When the babies are between 8 months to 1 year, some parents may also be teaching nursing manners, such as unlatching each time the baby bites, or tapping the hand away when the baby tries to lift up a shirt in public.
Toddlerhood: Age 1 – 2
At this age, your little ones will be inquisitive explorers. Be realistic with expectations. They may not be able to eat cleanly or pack up their toys properly. Focus on the basics. Practice simple words such as “Please”, “Thank you”, “Excuse me” and “I am sorry”. Get them to grasp the idea of sitting down for meal-times, as opposed to having you chase the child around with an out-stretched spoon. Even better, they can hand you their spoon or bowl when done.
Age 3 to 6
At this age, children can understand instructions more comprehensively and have better self control. There is also a higher degree of social interaction and many components of manners that can be taught.

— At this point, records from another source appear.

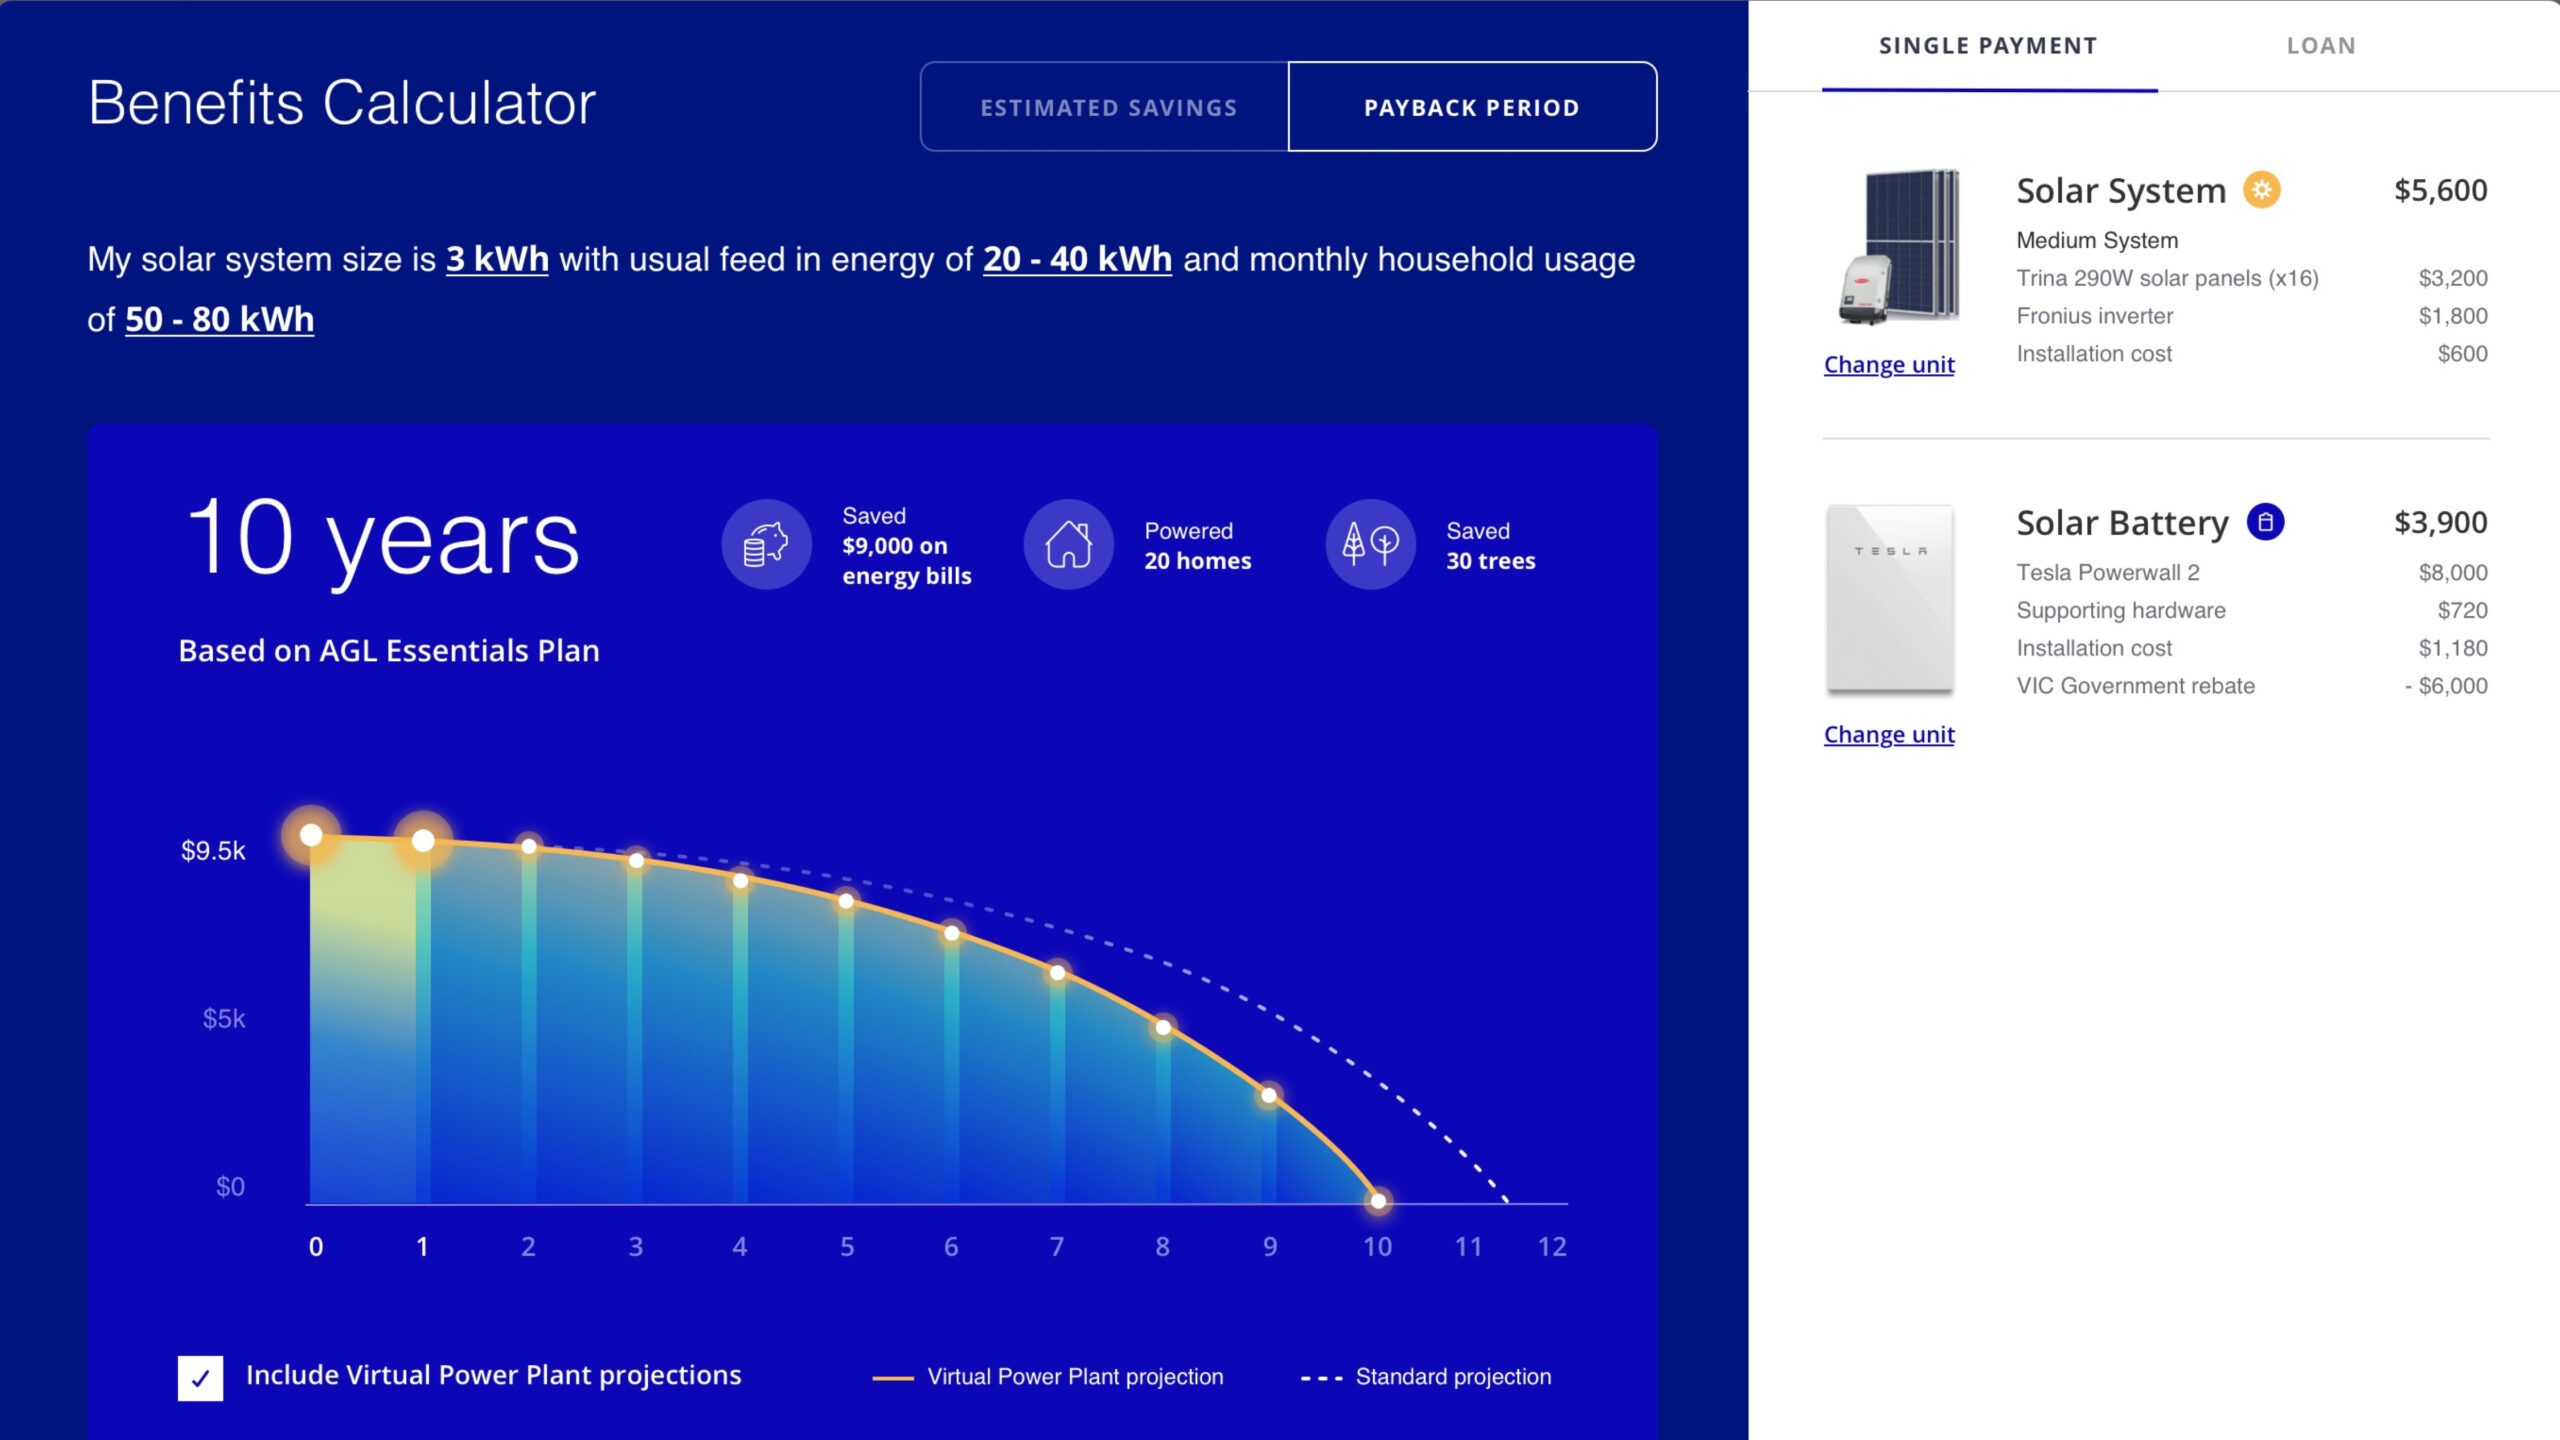
Task: Click Change unit under the solar system
Action: (x=1888, y=364)
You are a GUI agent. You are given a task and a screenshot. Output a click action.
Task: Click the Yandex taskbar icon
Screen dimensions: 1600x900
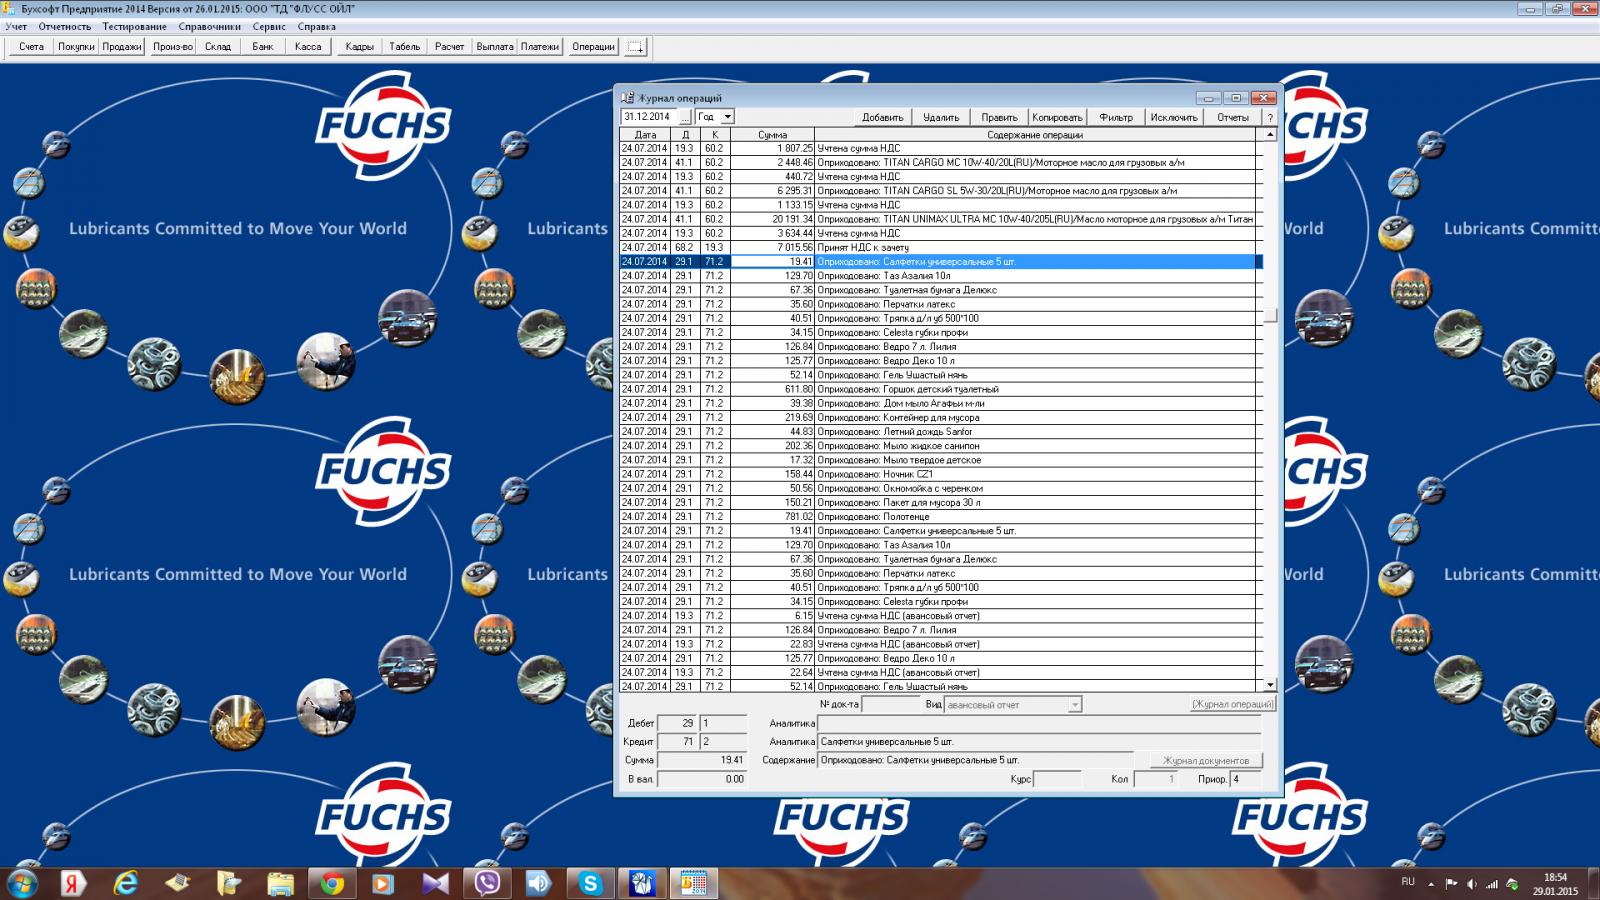[x=73, y=883]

- Sportsmanship and politeness
Teach them to share, take turns and play fair with others. No name-calling or physical acts towards others – beating, pushing, pinching, biting, spitting. Teach them how to respect when others are talking and when to wait for others. They can also learn how to make simple requests such as asking to borrow a toy or book, or to participate in an activity at a certain time. As we teach our children manners, we should also model it by not interrupting when they are speaking to us and looking at them when they are talking.
See also: 10 tips to raise a polite child
- Physical boundaries
Children be taught manners so they can behave appropriately with regards to physical boundaries. This is especially important as children at this age start to be independent and parents may not be with them as much. Examples include being clothed before leaving the washroom, sitting properly in public and teaching them not to touch others’ private parts, and neither can others touch theirs.
- How to agree or disagree
Children can be taught how to make decisions and respond in a well-mannered way.
For example, “No thanks, I cannot eat candies/nuts”, if they have been taught to do so towards those types of food; “Yes please, I would like to have more”; “Yes/No, I want/don’t want to hug you”.
Age 7 to 10
At primary school age, children can understand more of what goes behind a gesture or manner.
They can be taught how to be kind to others, how to empathise, how to be a good sport. They can grasp values better and possess a greater sense of ownership and responsibility. Some age-appropriate manners would include respecting others’ belonging and privacy, learning to ask for permission, honouring one’s words, showing appreciation and willingness to help in according situations.
See also: The power of empathy
Guiding our children to grow up with manners is a dynamic journey which requires a lot of day to day effort. Good manners and respect for self and others go a long way in building confidence of our children and grounding them to doing the correct things in life.